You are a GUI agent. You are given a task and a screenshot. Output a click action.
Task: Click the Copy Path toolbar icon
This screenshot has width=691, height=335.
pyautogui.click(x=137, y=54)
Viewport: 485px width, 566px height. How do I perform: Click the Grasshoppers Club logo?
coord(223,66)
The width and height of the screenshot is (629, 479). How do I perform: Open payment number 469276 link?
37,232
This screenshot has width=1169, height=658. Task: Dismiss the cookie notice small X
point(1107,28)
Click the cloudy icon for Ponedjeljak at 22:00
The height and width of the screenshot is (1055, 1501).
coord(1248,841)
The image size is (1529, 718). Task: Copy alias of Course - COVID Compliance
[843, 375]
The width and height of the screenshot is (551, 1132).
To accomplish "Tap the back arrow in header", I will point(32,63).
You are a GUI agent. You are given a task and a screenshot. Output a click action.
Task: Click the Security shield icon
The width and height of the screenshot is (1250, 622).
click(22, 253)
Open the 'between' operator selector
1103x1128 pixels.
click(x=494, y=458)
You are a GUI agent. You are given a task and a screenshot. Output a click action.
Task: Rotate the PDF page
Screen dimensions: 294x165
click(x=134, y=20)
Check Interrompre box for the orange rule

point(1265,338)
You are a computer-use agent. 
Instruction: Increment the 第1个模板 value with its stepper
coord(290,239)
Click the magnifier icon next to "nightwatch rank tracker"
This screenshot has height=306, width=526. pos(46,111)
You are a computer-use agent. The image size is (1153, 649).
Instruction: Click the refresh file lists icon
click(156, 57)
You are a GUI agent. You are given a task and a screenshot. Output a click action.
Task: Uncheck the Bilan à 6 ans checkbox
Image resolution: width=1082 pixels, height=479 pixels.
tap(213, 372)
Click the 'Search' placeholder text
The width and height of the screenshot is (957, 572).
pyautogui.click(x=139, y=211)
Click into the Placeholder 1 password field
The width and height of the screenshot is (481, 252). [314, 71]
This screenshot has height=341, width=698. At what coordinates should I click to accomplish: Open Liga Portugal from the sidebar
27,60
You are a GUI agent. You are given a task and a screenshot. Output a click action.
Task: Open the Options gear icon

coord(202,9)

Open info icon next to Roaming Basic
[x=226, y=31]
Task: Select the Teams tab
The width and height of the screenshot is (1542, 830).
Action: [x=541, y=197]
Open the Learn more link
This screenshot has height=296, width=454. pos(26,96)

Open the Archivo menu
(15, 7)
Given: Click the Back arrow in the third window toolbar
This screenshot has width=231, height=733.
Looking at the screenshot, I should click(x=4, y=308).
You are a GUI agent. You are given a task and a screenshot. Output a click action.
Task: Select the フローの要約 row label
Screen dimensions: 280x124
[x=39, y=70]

• **TASK DIRECTIONS**: In the listing above, find every line with the word "arrow" and copy it.

• **ANSWER BOX**:
To accomplish "Tap the back arrow in header", I will point(32,63).
Given: Click the Back arrow in the third window toolbar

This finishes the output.